Entries for locating words and elements
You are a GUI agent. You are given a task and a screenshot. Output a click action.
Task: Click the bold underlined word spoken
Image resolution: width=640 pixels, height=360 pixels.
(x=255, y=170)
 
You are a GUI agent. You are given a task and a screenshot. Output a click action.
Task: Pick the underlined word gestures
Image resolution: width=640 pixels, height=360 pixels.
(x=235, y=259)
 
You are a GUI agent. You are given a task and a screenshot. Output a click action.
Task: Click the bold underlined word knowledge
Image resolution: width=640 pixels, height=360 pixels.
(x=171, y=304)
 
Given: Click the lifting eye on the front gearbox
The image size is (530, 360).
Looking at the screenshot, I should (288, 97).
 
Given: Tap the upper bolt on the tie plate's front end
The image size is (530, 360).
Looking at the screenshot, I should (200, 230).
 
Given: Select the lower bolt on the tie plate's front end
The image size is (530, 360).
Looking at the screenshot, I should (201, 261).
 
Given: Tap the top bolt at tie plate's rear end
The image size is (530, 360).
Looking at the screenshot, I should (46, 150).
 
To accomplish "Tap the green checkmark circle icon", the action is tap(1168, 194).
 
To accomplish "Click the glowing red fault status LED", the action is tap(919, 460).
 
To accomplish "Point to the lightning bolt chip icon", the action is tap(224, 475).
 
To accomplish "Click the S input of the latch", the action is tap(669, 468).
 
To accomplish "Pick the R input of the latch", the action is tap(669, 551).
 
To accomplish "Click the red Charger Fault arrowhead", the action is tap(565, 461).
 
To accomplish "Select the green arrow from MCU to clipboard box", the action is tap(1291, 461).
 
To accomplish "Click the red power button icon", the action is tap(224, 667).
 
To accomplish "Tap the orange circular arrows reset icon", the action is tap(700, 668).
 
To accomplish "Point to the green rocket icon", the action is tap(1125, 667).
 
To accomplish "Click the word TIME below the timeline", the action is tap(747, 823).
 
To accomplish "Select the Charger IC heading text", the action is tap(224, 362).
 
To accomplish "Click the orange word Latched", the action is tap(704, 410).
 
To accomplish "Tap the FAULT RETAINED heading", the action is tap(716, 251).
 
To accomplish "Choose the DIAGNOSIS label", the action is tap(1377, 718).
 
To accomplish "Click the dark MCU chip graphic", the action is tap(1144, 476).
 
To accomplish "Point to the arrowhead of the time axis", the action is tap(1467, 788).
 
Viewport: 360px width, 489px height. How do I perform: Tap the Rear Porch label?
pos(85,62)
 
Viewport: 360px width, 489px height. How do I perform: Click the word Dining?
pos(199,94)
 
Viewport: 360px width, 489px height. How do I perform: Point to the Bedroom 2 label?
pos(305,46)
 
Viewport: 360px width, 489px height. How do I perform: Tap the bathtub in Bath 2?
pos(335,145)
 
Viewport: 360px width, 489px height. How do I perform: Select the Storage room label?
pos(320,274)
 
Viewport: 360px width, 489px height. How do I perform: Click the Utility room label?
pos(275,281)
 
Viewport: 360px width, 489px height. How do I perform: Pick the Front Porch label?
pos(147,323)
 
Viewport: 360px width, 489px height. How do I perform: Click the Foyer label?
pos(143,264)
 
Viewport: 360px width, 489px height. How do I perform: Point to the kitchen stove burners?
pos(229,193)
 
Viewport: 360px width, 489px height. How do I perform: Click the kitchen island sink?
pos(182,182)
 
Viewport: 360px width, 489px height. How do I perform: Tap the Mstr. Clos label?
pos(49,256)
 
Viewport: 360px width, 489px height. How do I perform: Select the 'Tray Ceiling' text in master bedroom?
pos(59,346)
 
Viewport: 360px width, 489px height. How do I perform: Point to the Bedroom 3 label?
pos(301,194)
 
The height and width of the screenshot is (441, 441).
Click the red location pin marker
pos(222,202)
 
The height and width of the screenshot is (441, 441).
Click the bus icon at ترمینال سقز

PROBLEM REQUIREMENTS
Reproduce the material above, substituting "Screen resolution" for every occurrence of "Image resolution" and leaving all other text unchanged.

OUTPUT OF THE EXERCISE
You are a GUI agent. You are given a task and a screenshot. Output a click action.
Task: Click the bold underlined word spoken
Screen resolution: width=640 pixels, height=360 pixels.
(x=255, y=170)
 
You are a GUI agent. You are given a task and a screenshot. Output a click action.
Task: Pick the underlined word gestures
Screen resolution: width=640 pixels, height=360 pixels.
(x=235, y=259)
 
You are a GUI agent. You are given a task and a screenshot. Output a click action.
Task: Click the bold underlined word knowledge
Screen resolution: width=640 pixels, height=360 pixels.
(x=171, y=304)
 
Given: Click the lifting eye on the front gearbox
The image size is (530, 360).
Looking at the screenshot, I should (288, 97).
 
Given: Tap the upper bolt on the tie plate's front end
The image size is (530, 360).
Looking at the screenshot, I should (200, 230).
 
Given: Select the lower bolt on the tie plate's front end
The image size is (530, 360).
Looking at the screenshot, I should (201, 261).
 
Given: Tap the top bolt at tie plate's rear end
The image size is (530, 360).
Looking at the screenshot, I should (46, 150).
 
To accomplish "Tap the green checkmark circle icon", the action is tap(1168, 194).
 
To accomplish "Click the glowing red fault status LED", the action is tap(919, 460).
 
To accomplish "Point to the lightning bolt chip icon", the action is tap(224, 475).
 
To accomplish "Click the S input of the latch", the action is tap(669, 468).
 
To accomplish "Pick the R input of the latch", the action is tap(669, 551).
 
To accomplish "Click the red Charger Fault arrowhead", the action is tap(565, 461).
 
To accomplish "Select the green arrow from MCU to clipboard box", the action is tap(1291, 461).
 
To accomplish "Click the red power button icon", the action is tap(224, 667).
 
To accomplish "Tap the orange circular arrows reset icon", the action is tap(700, 668).
 
To accomplish "Point to the green rocket icon", the action is tap(1125, 667).
 
To accomplish "Click the word TIME below the timeline", the action is tap(747, 823).
 
To accomplish "Select the Charger IC heading text", the action is tap(224, 362).
 
To accomplish "Click the orange word Latched", the action is tap(704, 410).
 
To accomplish "Tap the FAULT RETAINED heading", the action is tap(716, 251).
 
To accomplish "Choose the DIAGNOSIS label", the action is tap(1377, 718).
 
To accomplish "Click the dark MCU chip graphic", the action is tap(1144, 476).
 
To accomplish "Point to the arrowhead of the time axis", the action is tap(1467, 788).
 
Viewport: 360px width, 489px height. How do I perform: Tap the Rear Porch label?
pos(85,62)
 
Viewport: 360px width, 489px height. How do I perform: Click the word Dining?
pos(199,94)
 
Viewport: 360px width, 489px height. How do I perform: Point to the Bedroom 2 label?
pos(305,46)
 
Viewport: 360px width, 489px height. How do I perform: Tap the bathtub in Bath 2?
pos(335,145)
 
Viewport: 360px width, 489px height. How do I perform: Select the Storage room label?
pos(320,274)
 
Viewport: 360px width, 489px height. How do I perform: Click the Utility room label?
pos(275,281)
 
Viewport: 360px width, 489px height. How do I perform: Pick the Front Porch label?
pos(147,323)
 
Viewport: 360px width, 489px height. How do I perform: Click the Foyer label?
pos(143,264)
 
Viewport: 360px width, 489px height. How do I perform: Point to the kitchen stove burners?
pos(229,193)
 
Viewport: 360px width, 489px height. How do I perform: Click the kitchen island sink?
pos(182,182)
 
Viewport: 360px width, 489px height. How do I perform: Tap the Mstr. Clos label?
pos(49,256)
 
Viewport: 360px width, 489px height. How do I perform: Select the 'Tray Ceiling' text in master bedroom?
pos(59,346)
 
Viewport: 360px width, 489px height. How do I perform: Point to the Bedroom 3 label?
pos(301,194)
 
The height and width of the screenshot is (441, 441).
Click the red location pin marker
pos(222,202)
 
The height and width of the screenshot is (441, 441).
Click the bus icon at ترمینال سقز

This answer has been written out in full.